Definition of Stationary Increment

Question

The definition of a process with stationary increments is that $$\forall h\in \mathbb{R}_+,\forall t<s,f(s)-f(t)=^d f(s+h)-f(t+h).$$ However, the definition of a stationary process is that $$\forall h\in \mathbb{R}_+,\forall t_1<\cdots<t_n,\big(f(t_1),\cdots,f(t_n)\big)=^d\big(f(t_1+h),\cdots,f(t_n+h)\big)$$ Hence, I wonder if the stationarity of the increments is just a weak version for the stationary process or though they have different dimensions, they are equivalent due to the special properties of increments.

Answer 1

This also confused me.
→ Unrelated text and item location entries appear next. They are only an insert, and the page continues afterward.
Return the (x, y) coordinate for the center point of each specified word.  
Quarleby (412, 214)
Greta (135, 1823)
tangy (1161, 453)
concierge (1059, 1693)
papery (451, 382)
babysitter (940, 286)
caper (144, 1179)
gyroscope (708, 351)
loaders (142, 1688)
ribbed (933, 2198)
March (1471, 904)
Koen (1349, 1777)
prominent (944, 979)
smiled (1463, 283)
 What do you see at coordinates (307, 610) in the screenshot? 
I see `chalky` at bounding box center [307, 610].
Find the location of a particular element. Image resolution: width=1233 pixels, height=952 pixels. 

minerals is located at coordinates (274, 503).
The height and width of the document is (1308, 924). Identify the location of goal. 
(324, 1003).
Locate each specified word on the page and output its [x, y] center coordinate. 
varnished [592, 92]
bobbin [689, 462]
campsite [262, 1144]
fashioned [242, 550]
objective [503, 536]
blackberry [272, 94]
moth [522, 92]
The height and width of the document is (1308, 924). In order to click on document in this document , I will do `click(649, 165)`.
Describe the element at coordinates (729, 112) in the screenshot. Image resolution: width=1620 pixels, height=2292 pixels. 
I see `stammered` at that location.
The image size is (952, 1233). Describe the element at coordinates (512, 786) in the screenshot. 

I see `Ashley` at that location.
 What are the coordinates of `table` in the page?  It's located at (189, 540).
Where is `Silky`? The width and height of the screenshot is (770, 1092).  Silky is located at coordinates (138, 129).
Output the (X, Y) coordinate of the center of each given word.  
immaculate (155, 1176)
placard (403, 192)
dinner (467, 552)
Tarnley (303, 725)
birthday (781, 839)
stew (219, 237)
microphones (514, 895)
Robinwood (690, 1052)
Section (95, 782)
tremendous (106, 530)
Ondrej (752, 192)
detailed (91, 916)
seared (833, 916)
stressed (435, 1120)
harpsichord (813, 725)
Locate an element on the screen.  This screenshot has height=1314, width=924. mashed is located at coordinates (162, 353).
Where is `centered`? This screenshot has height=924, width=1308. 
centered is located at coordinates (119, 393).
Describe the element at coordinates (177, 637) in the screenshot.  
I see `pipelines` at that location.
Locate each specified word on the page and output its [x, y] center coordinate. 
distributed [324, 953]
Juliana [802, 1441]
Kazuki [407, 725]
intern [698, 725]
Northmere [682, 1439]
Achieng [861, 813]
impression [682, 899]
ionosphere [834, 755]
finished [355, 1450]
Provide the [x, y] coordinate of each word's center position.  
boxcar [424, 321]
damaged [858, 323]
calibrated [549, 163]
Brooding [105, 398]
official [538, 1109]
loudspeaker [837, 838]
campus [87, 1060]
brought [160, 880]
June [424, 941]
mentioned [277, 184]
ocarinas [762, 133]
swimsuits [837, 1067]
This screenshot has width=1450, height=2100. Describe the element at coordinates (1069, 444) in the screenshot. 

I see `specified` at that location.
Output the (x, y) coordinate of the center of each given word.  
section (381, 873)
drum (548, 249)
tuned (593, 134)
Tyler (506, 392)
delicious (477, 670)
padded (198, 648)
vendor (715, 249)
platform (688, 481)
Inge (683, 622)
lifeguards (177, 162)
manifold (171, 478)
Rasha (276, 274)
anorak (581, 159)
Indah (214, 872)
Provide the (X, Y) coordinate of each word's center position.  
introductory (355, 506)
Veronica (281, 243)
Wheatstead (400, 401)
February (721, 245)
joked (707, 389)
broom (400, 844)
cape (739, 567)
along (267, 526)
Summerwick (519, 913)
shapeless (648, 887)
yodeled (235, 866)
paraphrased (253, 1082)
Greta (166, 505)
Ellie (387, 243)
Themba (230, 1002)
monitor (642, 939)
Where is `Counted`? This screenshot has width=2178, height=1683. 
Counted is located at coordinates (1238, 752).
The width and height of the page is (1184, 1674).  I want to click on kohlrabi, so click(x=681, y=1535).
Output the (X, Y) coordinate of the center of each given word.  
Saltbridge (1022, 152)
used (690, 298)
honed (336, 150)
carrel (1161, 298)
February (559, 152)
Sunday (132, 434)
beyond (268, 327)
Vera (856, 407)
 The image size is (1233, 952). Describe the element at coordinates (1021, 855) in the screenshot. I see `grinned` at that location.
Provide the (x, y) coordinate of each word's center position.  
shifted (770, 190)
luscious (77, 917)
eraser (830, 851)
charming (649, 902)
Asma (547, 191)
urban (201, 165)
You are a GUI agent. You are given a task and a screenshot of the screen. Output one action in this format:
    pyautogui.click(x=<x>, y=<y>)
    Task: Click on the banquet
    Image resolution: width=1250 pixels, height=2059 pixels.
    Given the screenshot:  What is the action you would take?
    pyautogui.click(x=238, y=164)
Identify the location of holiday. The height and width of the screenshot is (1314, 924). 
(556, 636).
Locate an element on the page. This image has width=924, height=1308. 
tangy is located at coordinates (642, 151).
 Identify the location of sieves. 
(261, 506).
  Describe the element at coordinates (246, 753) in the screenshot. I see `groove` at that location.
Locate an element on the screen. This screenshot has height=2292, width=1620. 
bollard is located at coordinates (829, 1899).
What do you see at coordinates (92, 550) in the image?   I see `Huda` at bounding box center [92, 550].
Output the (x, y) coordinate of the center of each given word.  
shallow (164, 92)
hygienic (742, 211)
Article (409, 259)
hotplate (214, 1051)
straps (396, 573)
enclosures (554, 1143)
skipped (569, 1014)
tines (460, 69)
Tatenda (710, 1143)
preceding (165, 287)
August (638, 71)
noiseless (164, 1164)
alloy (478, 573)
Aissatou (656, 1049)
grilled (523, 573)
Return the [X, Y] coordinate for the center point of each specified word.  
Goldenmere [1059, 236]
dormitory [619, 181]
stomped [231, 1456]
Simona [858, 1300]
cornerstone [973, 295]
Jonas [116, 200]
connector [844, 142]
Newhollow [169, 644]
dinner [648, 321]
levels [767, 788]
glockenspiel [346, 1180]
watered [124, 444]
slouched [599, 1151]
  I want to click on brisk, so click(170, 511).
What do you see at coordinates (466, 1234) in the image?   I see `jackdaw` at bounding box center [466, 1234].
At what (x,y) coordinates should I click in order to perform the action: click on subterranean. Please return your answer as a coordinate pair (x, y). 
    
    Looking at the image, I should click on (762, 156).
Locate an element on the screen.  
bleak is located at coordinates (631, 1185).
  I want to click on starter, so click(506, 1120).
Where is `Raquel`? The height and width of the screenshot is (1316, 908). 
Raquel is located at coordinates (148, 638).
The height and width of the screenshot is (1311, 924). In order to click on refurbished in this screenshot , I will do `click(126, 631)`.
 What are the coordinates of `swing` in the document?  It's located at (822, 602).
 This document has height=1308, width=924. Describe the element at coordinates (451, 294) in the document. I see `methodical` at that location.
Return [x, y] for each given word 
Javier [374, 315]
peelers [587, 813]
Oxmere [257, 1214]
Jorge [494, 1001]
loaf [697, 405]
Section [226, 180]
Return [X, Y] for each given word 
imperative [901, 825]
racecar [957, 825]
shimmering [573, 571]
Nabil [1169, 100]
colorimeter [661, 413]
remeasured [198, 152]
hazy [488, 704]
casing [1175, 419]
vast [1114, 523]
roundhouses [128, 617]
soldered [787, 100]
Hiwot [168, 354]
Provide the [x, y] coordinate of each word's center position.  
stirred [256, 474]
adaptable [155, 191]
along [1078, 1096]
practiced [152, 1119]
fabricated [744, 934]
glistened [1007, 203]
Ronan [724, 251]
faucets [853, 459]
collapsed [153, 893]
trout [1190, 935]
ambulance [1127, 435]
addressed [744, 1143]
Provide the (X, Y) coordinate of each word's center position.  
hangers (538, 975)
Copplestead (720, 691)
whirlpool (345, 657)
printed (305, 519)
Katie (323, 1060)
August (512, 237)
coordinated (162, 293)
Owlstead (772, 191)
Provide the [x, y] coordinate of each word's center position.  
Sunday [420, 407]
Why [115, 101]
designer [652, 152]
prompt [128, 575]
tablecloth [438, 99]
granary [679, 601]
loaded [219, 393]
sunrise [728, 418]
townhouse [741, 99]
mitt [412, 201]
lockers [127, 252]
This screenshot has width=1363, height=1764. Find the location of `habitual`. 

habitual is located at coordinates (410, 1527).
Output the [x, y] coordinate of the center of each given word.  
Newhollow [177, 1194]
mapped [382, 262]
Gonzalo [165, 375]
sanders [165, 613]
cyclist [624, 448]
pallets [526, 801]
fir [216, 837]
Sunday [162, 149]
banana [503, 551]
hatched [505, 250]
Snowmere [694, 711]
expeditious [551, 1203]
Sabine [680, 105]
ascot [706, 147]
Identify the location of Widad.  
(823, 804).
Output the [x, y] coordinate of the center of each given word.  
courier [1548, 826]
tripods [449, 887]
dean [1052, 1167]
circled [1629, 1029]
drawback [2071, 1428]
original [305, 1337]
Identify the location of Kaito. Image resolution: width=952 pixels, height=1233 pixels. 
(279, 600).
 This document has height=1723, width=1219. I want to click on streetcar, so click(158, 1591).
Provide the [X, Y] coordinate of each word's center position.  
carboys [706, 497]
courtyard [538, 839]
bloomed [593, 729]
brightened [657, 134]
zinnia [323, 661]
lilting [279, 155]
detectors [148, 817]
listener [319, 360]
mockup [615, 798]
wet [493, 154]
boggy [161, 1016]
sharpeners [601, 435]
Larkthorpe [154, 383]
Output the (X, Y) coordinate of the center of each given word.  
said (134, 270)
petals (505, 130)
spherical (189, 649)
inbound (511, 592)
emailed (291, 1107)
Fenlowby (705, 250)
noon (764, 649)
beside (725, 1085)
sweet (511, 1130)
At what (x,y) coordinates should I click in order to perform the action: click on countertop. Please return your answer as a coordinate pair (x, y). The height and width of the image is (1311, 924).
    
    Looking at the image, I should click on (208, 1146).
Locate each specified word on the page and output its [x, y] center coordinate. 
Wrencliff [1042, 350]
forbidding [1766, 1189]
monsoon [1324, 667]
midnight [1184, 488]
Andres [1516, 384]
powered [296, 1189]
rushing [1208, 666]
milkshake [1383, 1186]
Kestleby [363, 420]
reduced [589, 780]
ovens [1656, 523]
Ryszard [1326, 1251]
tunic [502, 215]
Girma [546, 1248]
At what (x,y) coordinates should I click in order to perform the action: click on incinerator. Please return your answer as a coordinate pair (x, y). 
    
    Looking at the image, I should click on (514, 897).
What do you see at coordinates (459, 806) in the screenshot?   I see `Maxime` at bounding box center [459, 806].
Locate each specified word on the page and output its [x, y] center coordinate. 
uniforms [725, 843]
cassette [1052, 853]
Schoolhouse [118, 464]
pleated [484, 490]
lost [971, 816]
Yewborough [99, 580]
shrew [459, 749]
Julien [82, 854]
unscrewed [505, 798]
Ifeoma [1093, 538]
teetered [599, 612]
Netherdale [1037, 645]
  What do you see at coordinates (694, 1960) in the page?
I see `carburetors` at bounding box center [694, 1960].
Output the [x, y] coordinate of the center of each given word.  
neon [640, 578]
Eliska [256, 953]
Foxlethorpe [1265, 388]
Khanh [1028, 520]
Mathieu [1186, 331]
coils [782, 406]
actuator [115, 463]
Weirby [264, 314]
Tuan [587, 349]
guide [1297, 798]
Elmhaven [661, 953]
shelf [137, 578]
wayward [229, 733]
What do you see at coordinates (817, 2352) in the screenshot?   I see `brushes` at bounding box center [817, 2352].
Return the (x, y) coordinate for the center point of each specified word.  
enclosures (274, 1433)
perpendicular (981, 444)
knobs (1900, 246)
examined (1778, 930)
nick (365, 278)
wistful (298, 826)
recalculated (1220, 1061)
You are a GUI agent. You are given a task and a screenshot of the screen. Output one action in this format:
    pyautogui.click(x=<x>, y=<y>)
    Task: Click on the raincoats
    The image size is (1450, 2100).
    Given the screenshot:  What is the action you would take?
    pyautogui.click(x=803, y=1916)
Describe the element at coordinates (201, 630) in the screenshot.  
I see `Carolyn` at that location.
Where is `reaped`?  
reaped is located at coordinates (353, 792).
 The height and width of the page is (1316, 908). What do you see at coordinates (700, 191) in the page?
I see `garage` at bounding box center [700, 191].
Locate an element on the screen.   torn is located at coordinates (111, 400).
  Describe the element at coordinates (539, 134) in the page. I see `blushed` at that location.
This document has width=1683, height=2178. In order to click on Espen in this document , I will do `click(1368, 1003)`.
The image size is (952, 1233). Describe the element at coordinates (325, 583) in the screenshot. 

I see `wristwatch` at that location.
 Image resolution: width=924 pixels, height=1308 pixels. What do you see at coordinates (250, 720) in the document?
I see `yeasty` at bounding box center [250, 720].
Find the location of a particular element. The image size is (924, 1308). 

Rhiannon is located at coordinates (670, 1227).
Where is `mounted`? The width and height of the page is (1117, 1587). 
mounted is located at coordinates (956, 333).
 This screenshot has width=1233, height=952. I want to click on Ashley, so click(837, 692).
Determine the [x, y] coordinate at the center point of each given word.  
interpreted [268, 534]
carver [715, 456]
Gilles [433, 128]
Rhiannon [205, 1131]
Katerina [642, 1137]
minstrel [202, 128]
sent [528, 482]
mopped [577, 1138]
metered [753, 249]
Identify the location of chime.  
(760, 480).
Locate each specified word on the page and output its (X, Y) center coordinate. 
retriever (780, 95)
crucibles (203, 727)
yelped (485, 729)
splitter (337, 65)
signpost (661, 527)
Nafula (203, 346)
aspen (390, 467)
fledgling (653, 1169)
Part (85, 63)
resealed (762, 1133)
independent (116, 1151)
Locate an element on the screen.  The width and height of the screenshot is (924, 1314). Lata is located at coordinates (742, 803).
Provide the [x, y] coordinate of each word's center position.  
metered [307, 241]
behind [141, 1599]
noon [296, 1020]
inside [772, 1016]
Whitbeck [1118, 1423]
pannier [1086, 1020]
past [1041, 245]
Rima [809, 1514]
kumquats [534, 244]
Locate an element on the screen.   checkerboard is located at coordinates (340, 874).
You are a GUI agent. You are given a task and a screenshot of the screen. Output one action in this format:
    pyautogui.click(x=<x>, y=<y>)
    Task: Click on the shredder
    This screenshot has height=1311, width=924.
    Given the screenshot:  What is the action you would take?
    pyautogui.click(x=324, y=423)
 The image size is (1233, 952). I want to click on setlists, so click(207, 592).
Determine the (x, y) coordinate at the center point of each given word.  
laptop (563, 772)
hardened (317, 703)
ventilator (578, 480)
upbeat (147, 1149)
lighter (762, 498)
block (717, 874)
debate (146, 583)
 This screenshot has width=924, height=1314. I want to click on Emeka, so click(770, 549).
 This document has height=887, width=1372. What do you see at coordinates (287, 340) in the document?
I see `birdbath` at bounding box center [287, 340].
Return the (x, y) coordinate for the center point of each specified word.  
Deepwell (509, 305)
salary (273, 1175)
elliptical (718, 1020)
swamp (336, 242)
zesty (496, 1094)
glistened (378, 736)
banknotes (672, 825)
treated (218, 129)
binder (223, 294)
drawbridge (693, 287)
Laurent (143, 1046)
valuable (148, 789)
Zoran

But I think the formulation is due to that one can think of this as a process in $h$. Then one considers the finite dimensional distribution of that, and should be able to translate that by any constant which kind of get absorbed into $t$, i.e

$(f(h_{1}),\ldots,f(h_{n}))=^{d}(f(h_{1}+h),\ldots,f(h_{n}+h))=^{d}(f(h_{1}+t),\ldots,f(h_{n}+t))$

by just thinking of the translation as in $t$ and then starting from any $s$ juts translate the argument into $(f(s+h_{1}),\ldots,f(s+h_{n}))=(f(s+h_{1}+t),\ldots,f(s+h_{n}+t))$.

Which I think is what the defintion say.